Kusadasi? You ask. Where’s that? It is a port in Turkey, not far from Ephesus. I can see the lights of Kusadasi from the gym – Lyn can’t, as she is still in bed. The sky is cloudy with a possibility of rain.
The city of Kusadasi has grown from a tiny fishing village to a sprawling resort center attracting large numbers of tourists every year. One of the main attractions to this area along the Aegean Sea is the beautiful beaches, although we don’t see any. The other attraction is the great number of Greek and Roman ruins found in this area. Among the most famous are the cities of Pergamum, Ephesus, Aphrodisias, and Troy. Closest to Kusadasi is the glorious reconstructed city of Ephesus. Long held as one of the showpieces of Aegean archaeology, Ephesus is a beautiful reconstructed ancient site. It once was a powerful trading port and a center for the worship of the goddess Artemis.
After a quick breakfast, we take to the Vista Lounge to be divided up onto buses for the 4-hour excursion we have chosen to ‘The Virgin Mary’s Home’ and ‘Ephesus’. We have a good guide that reveals much about Kusadasi and Turkey along the way. There are 31 five Star hotels in Kusadasi. Turkey has 75 million inhabitants and ranks very high on the Economic tables of the world. Last year, Turkey was 2nd behind China’s growth rate at 8.3%. They have 21 car manufacturing plants – Toyota, BMW, Volvo, etc. They trade in silk, carpets, agriculture, heavy earth machinery.
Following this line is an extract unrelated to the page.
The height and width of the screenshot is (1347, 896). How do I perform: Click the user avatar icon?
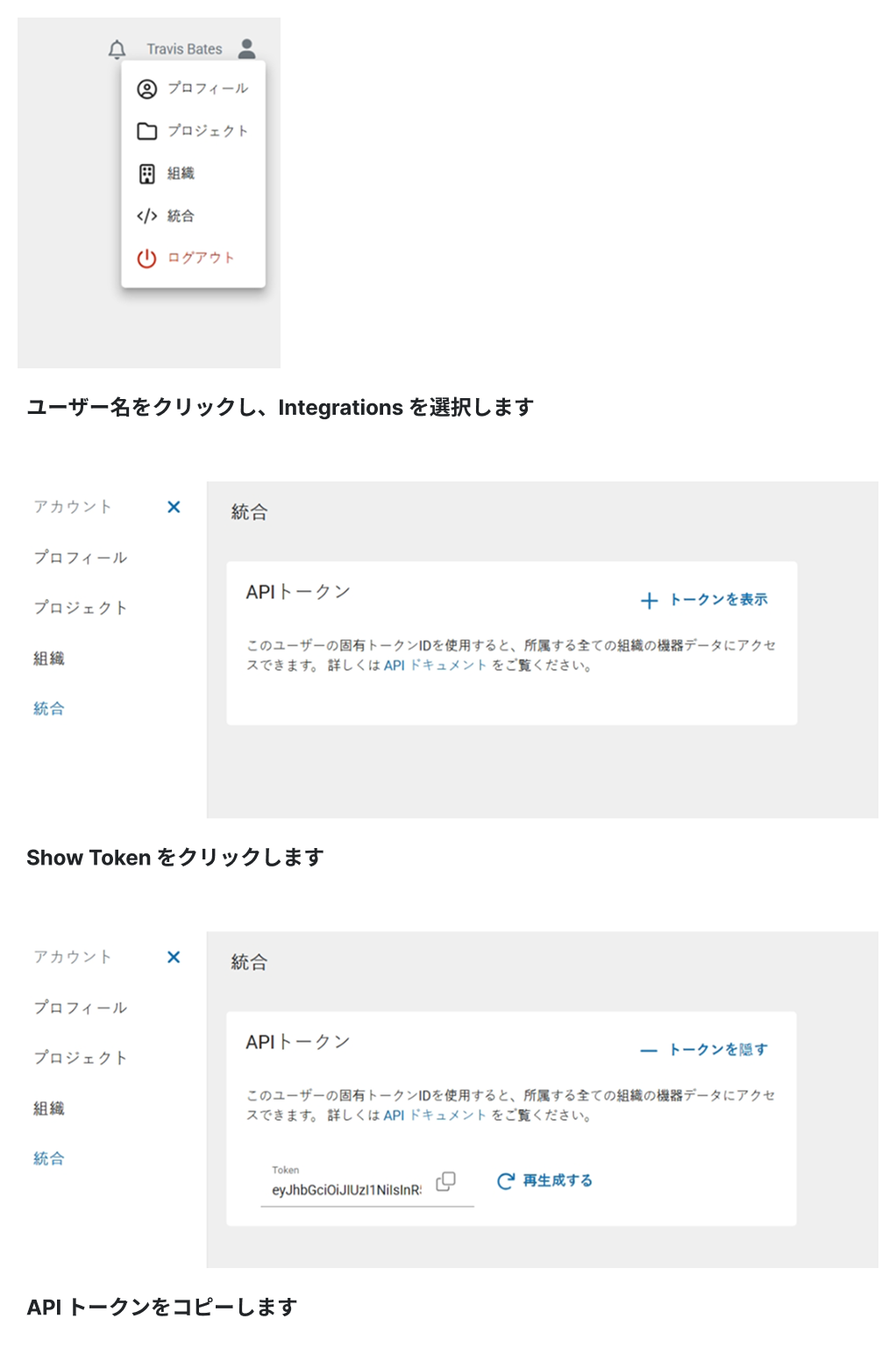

As we climb towards the top of the hill where the Virgin Mary’s Home is supposed to be located, we see extensive vistas of the region. It is not until we arrive at Mary’s Home that we realize it truly is great place to live in the hills. The house is small and quaint, and the story is even more quainter – not sure if I will believe that one. Of course, there are the vendors on your way out of the complex – and scores of coaches.
We make it down the hill to Ephesus. The sun is coming out and it makes for some good pictures. After an extensive introduction to the history of how Ephesus became famous, we walk down the main street, past recently excavated houses, and into the town. The library is an imposing building – it reminds me of the Treasury Building at Petra. There is a large amphitheater with seating for 25,000. It is still being reconstructed so a large crane hangs over top. There are thousands of people fortunately walking in the same direction as us. Of course, the tour is climaxed by a ‘the souvenir’ shops are there, on the way to the bus.
Our coach takes us back to Kusadasi town. Here, we are ushered across the street to a carpet shop. A demonstration is given of how silk is produced from the silkworm cocoon and how strong it is, given many threads. We get ushered into a large room and an exhibition of how a Turkish salesman selling carpets works. ‘Too much for me; let’s get out of here.”
After uploading yesterday’s post, we get back on the ship for a late lunch and, eventually, Lyn decides, “I saw leather coats back in the township”. We have 3 hours before boarding so make our way back to the shops on the wharf. Yes, Lyn gets her leather coat; and it is not bright pink.
The town says goodbye to 4 cruise ships today, two large ones and two smaller ships, and we have dinner in the Lido Lounge (I call it the blue collar meal).
The main show of the evening is a Magic and Humor show – I thought it was a bit weak – but you can’t have it good all the time.